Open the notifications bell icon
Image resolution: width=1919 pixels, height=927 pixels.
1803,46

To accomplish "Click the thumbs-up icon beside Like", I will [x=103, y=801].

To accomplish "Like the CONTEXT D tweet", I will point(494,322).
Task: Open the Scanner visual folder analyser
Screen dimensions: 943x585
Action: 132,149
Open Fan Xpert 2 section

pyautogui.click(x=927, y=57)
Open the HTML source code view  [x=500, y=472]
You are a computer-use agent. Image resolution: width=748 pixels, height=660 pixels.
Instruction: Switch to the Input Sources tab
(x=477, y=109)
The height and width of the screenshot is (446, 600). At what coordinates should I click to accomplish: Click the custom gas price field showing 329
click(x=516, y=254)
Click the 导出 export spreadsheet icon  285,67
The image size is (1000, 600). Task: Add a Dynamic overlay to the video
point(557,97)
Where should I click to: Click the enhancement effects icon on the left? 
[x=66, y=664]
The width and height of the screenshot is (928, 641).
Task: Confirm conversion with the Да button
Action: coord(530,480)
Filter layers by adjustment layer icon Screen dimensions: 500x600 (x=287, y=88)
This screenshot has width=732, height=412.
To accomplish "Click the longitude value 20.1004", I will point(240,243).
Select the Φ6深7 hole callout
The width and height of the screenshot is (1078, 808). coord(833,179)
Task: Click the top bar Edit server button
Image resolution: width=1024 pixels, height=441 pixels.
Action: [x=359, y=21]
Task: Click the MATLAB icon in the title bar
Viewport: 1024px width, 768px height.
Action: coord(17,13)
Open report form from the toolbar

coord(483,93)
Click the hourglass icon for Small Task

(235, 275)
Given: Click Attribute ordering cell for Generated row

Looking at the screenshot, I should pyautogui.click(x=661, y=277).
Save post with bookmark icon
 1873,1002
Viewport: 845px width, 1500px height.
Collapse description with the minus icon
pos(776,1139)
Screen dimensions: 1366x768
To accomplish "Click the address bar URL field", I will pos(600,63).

### WHAT YOU HAVE TO DO:
All lines from the one containing "The image size" through the end of the data, and no others, are to be given again word for word.

### ANSWER TO THIS PROBLEM:
The image size is (1000, 600). Task: Add a Dynamic overlay to the video
point(557,97)
Where should I click to: Click the enhancement effects icon on the left? 
[x=66, y=664]
The width and height of the screenshot is (928, 641).
Task: Confirm conversion with the Да button
Action: coord(530,480)
Filter layers by adjustment layer icon Screen dimensions: 500x600 (x=287, y=88)
This screenshot has width=732, height=412.
To accomplish "Click the longitude value 20.1004", I will point(240,243).
Select the Φ6深7 hole callout
The width and height of the screenshot is (1078, 808). coord(833,179)
Task: Click the top bar Edit server button
Image resolution: width=1024 pixels, height=441 pixels.
Action: [x=359, y=21]
Task: Click the MATLAB icon in the title bar
Viewport: 1024px width, 768px height.
Action: coord(17,13)
Open report form from the toolbar

coord(483,93)
Click the hourglass icon for Small Task

(235, 275)
Given: Click Attribute ordering cell for Generated row

Looking at the screenshot, I should pyautogui.click(x=661, y=277).
Save post with bookmark icon
 1873,1002
Viewport: 845px width, 1500px height.
Collapse description with the minus icon
pos(776,1139)
Screen dimensions: 1366x768
To accomplish "Click the address bar URL field", I will pos(600,63).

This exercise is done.